__EXCERPTED TEXT__
[Mlir-commits] [mlir] 0e88eb5 - [mlir][spirv] Adapt subview legalization to the updated op semantics.

Wed May 20 12:00:56 PDT 2020

Author: MaheshRavishankar
Date: 2020-05-20T12:00:21-07:00
New Revision: 0e88eb5c514ab59d63c7503b6055a2ced62a870b

URL: https://github.com/llvm/llvm-project/commit/0e88eb5c514ab59d63c7503b6055a2ced62a870b
DIFF: https://github.com/llvm/llvm-project/commit/0e88eb5c514ab59d63c7503b6055a2ced62a870b.diff

LOG: [mlir][spirv] Adapt subview legalization to the updated op semantics.

The subview semantics changes recently to allow for more natural
representation of constant offsets and strides. The legalization of
subview op for lowering to SPIR-V needs to account for this.
Also change the linearization to use the strides from the affine map
of a memref.

__RAW RECORDS__
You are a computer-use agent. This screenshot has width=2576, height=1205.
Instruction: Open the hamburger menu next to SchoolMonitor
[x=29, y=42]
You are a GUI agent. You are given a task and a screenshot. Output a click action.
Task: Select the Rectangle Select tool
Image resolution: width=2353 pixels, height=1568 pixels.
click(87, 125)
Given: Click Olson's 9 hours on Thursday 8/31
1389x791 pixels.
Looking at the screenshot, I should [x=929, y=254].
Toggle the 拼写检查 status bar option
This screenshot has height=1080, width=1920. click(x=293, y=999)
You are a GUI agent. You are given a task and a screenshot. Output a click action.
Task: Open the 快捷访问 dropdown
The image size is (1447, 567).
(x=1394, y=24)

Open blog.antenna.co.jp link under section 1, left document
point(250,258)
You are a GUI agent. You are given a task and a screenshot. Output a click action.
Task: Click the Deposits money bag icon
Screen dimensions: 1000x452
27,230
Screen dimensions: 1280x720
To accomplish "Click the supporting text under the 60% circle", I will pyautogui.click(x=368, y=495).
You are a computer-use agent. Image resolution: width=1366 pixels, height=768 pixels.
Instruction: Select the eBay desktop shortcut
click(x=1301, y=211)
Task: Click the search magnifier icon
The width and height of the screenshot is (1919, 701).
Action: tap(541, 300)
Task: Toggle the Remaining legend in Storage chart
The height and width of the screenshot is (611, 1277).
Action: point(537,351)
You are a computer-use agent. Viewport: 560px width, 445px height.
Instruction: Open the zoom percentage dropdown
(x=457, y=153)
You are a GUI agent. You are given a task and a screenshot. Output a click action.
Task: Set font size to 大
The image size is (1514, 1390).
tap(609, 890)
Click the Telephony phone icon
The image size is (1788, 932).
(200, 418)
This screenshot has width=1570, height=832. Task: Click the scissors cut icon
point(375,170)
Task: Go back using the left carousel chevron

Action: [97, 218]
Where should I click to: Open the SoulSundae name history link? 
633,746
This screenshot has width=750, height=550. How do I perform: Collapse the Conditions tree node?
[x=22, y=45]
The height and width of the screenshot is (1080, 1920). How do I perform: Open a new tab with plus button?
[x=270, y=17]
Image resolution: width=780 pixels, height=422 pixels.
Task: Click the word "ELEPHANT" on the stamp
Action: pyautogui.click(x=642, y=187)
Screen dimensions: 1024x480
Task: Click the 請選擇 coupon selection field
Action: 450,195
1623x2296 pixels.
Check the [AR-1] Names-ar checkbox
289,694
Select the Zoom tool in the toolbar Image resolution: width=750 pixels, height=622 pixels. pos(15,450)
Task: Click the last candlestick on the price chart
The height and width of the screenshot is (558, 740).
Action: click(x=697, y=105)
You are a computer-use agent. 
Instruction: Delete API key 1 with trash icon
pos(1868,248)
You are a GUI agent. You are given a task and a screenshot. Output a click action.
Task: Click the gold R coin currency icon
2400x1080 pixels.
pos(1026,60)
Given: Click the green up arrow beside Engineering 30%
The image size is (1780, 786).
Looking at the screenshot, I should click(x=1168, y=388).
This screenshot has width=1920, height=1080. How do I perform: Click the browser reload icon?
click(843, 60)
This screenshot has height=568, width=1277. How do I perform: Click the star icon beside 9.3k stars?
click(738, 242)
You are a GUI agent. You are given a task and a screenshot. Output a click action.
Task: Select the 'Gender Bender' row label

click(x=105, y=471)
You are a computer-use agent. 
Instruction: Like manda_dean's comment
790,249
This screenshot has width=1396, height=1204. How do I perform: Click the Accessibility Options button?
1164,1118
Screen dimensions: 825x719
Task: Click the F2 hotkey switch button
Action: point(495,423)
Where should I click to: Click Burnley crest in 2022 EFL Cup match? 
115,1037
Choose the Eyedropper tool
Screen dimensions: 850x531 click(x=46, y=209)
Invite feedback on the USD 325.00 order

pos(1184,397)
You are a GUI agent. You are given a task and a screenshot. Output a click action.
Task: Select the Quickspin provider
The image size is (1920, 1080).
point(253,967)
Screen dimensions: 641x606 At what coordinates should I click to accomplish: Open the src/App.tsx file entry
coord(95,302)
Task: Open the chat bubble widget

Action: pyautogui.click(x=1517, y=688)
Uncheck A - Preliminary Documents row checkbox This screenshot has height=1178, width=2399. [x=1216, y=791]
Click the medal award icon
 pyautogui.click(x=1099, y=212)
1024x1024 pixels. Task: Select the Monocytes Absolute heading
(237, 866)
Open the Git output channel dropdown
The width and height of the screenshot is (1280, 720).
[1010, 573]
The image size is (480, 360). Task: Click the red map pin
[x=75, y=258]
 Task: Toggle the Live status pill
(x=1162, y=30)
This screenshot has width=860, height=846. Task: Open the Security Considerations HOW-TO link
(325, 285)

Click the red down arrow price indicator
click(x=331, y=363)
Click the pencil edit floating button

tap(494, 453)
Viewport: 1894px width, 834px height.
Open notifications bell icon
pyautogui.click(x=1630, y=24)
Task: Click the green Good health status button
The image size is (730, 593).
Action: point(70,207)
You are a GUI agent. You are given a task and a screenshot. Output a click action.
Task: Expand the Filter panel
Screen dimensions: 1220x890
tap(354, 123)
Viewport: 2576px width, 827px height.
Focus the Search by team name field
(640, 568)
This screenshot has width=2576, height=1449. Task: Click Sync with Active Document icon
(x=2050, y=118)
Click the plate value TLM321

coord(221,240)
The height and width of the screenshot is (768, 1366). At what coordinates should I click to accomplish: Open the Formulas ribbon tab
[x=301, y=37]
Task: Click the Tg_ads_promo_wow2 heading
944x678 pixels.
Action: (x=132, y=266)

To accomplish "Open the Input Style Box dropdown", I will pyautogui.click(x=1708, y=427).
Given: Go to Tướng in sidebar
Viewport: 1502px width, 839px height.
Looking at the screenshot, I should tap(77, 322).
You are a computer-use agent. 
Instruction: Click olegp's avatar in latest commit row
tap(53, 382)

__REQUIRED TASK 1__
According to the commit log, what should the linearization now use?
__REQUIRED TASK 2__
Translate this sentence from the commit log into Spanish: "The legalization of subview op for lowering to SPIR-V needs to account for this."
The items are not needed for this work.

__WRITTEN SOLUTION 1__
The strides from the affine map of a memref.

__WRITTEN SOLUTION 2__
La legalización de la operación subview para la conversión a SPIR-V debe tener esto en cuenta.